When an LLM hallucinates at 3am, when an agent silently picks the wrong tool, when a model drifts a half-percent every Tuesday - somewhere on the screen of a tired engineer, Arize is the dashboard already open.
It is the spring of 2026 and a product manager at a global travel company is staring at a Slack thread. A customer-facing agent has been confidently recommending a hotel that no longer exists. Twelve times this week. Somewhere in a tab, a chart in Arize is glowing orange: a particular prompt template's hallucination rate has crept from 0.4% to 3.1%. Within an hour, an evaluator catches it, a guardrail ships, the agent stops lying.
This is the unglamorous, indispensable middle of the AI economy. Not the model. Not the chatbot. The thing watching both. Arize AI sells that thing - and is, by most reasonable measures, the company that most defined what "AI observability" even means.
Traditional software, when it breaks, has the courtesy of a stack trace. AI does not. A model can drift, a prompt can regress, a retrieval pipeline can pull yesterday's data into tomorrow's answer - and the only signal is a slow, mild rise in customer complaints. By the time anyone catches it, the model has been confidently wrong to thousands of users.
Arize's founders had spent careers watching this. Aparna at Uber had co-led the company's first model lifecycle management system - a now-famous internal tool called Michelangelo. Jason at TubeMogul had shipped AI strategy into production ad systems. Both had seen, up close, what happens when a model that worked last Tuesday quietly stops working this Tuesday. The lesson, in both cases, was unpleasant.
So in 2020 they did the deeply unsexy thing: they started a company about debugging.
In 2020, the wager looked questionable. "ML in production" was still, for most companies, a single engineer with a Jupyter notebook and a recurring nightmare. Calling that engineer's pain a "category" took some optimism. Seed money was small. The list of competitors was even smaller, which is the kind of detail that should worry a founder and almost never does.
Then ChatGPT happened. The single Jupyter notebook turned into a fleet of LLM-powered agents shipping to production every Friday afternoon. Every company in the Fortune 500 suddenly had what Aparna and Jason had at Uber - except they had it everywhere, all at once, and nobody had a Michelangelo to help.
Arize had been quietly building exactly the thing that pain needed. The bet had paid off. The category was real.
The opinion is this: every interaction a model has with a user is a span, every span is data, and that data is the only honest record of how AI actually behaves. Everything Arize sells follows from that one belief.
The open-source library that started it all. LLM tracing, evaluation, experimentation. 2M+ monthly downloads. Free, self-hostable, no feature gates.
The enterprise platform. Online evaluations, drift monitoring, prompt management, retrieval debugging, agent tracing - at production scale.

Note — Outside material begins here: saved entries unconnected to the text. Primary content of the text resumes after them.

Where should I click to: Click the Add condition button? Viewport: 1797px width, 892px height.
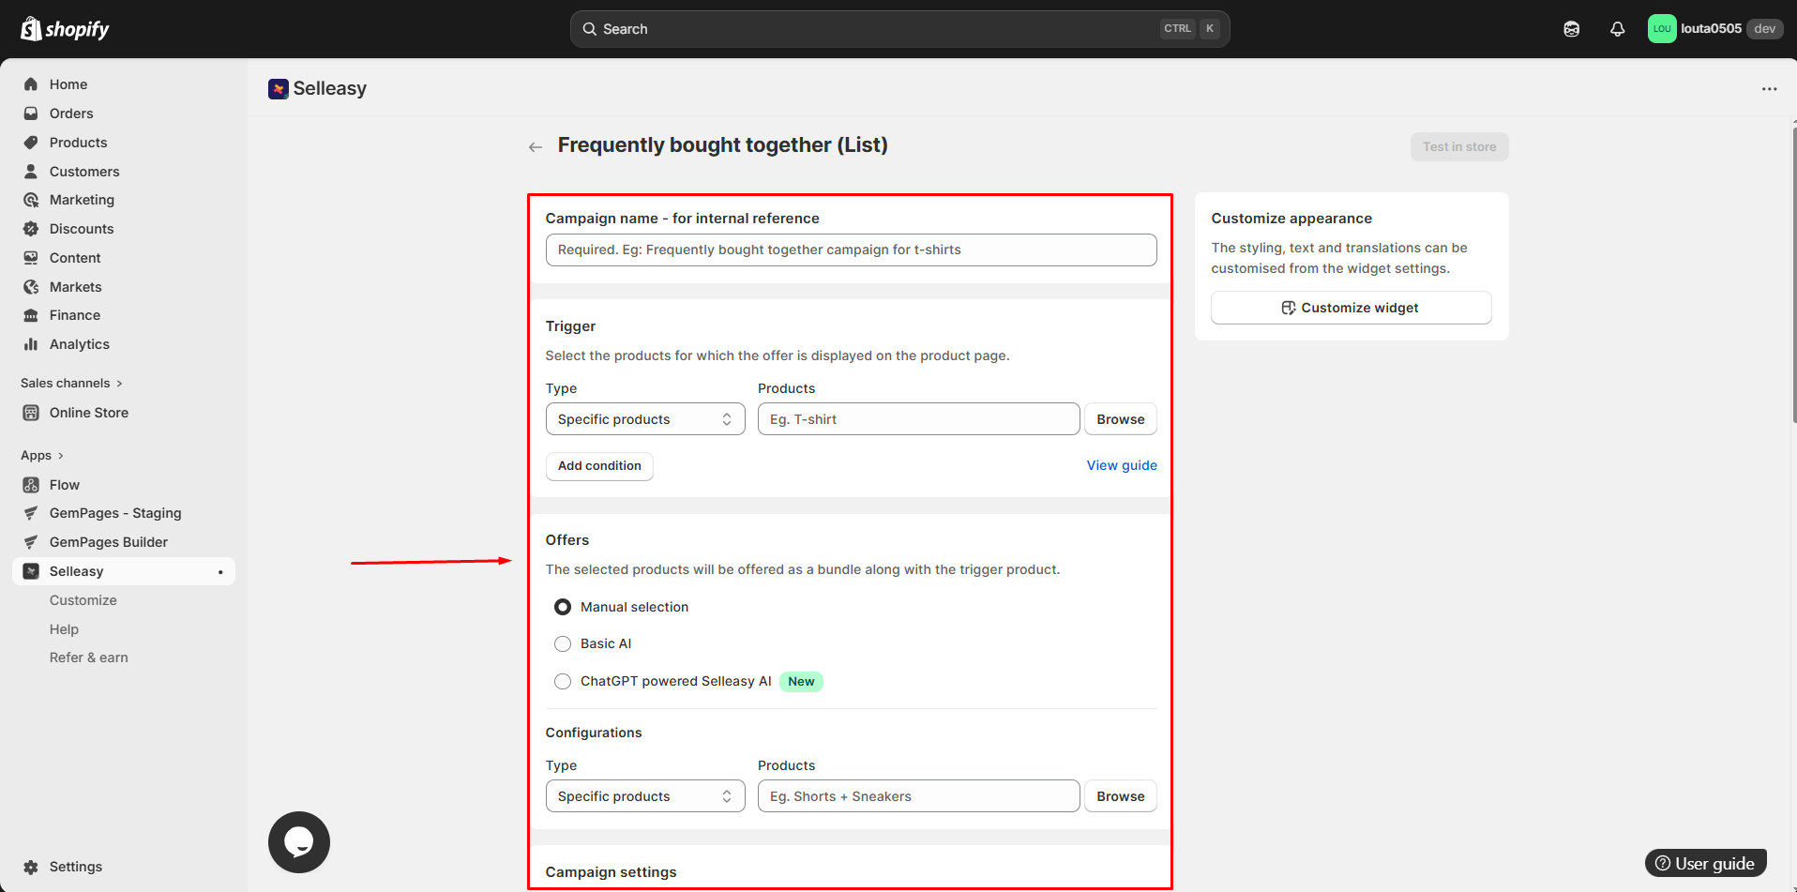pos(599,466)
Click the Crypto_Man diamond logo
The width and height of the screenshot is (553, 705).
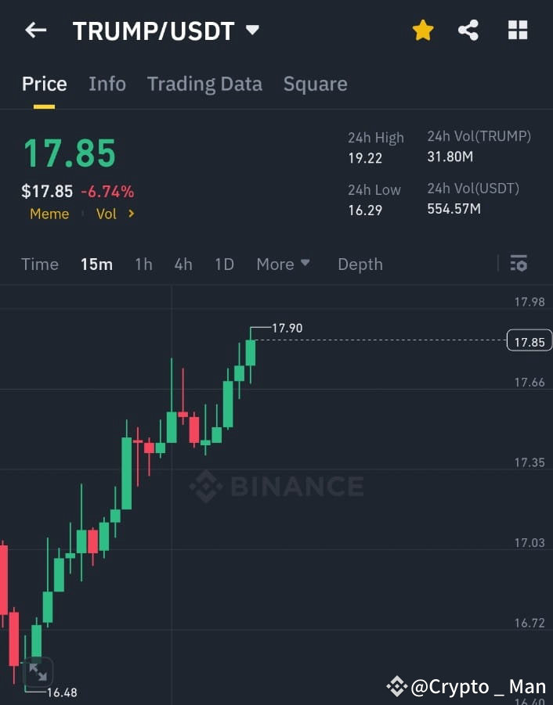pos(399,686)
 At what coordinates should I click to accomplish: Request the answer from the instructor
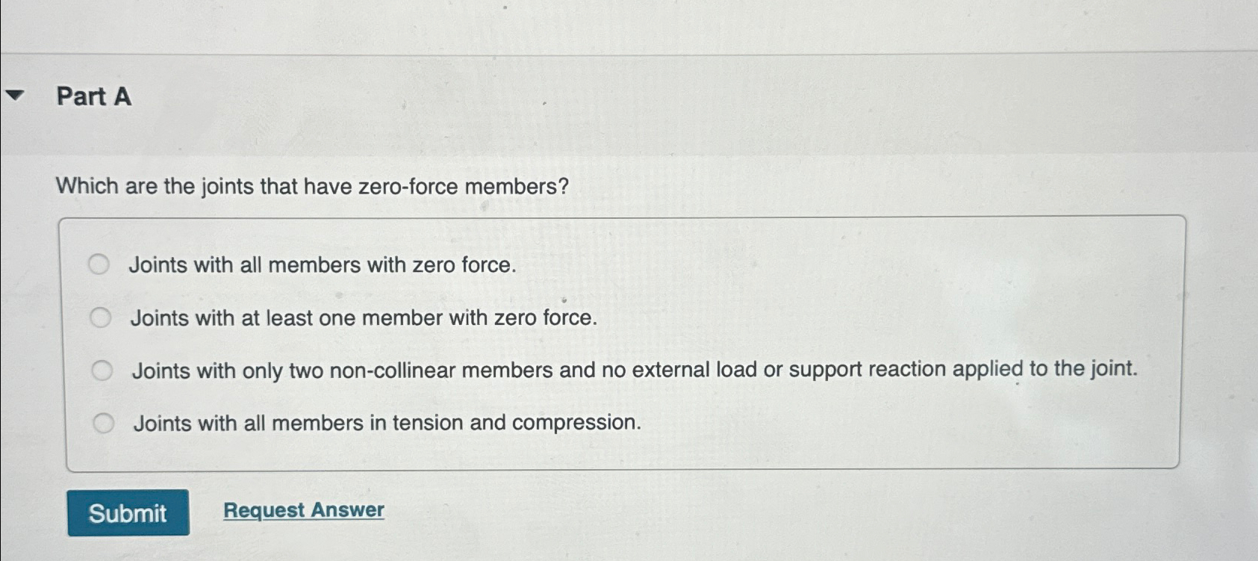(x=303, y=509)
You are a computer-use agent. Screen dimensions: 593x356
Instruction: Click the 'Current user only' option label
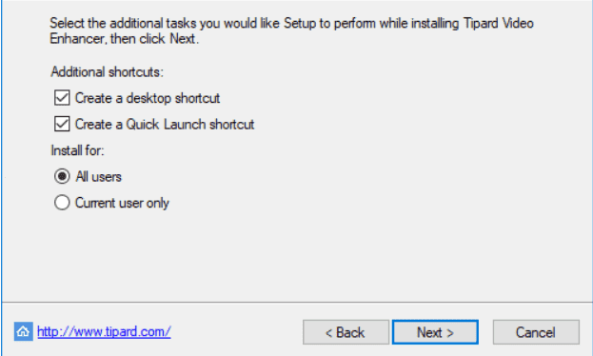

An open standard for AI tracing built on OpenTelemetry. Arize co-authored it because someone had to. Now adopted across the LLM ecosystem.
A trillion spans a month is the kind of number that, in any other industry, you would politely assume is a typo. In Arize's case it is the actual rate at which their platform ingests AI behavior from customer systems. The category is new. The volume is not.
Who uses it: The customer roster reads like a list of companies you have probably interacted with this week without realizing.
That is the official phrasing, and it sounds modest in the way that genuinely large goals sometimes do. "Working" in the real world means a model that does not silently get worse over time. It means an agent that, when it does the wrong thing, can be traced, evaluated, and fixed. It means an engineering team that can ship AI on a Friday afternoon and still go home.
Arize's bet on open-source is part of the same idea. Phoenix is free because Arize would rather AI engineers had decent tools at all than only at companies that signed a contract. The enterprise platform is for the ones whose trillion-span problems would crush a laptop.
The cap table is, conveniently, a list of believers. The Series C in February 2025 - the largest single round in AI observability history - was led by Adams Street Partners, with Microsoft's M12, Datadog, PagerDuty, Sinewave, OMERS and Industry Ventures joining. (Yes, Datadog. The observability incumbent putting money into the AI observability upstart is the kind of detail that tells you which way the wind is blowing.)
The next wave of AI deployments will not be chatbots. It will be agents - systems that take many steps, call many tools, spend real money, and make real decisions on behalf of real customers. That is, on a good day, a thrilling product. On a bad day, it is a long, expensive, undebugged loop.
Arize is building the supervision layer for that future: trace every step, evaluate every output, alert when behavior changes, and give the humans a way to intervene before the bill arrives. It is unglamorous work, in the way that brake systems on cars are unglamorous. Nobody buys a car for the brakes. Nobody drives one without them.
Back to that travel-company PM, still in her Slack thread. Six years ago she would have spent the next week reading raw logs and writing a postmortem. This afternoon, the chart is already green again. The agent is back to recommending hotels that exist. The hallucination rate is 0.3%. She closes the laptop. Somewhere in Berkeley, Arize ingests another billion spans, and nothing about that fact is interesting to anyone except the people for whom it is everything.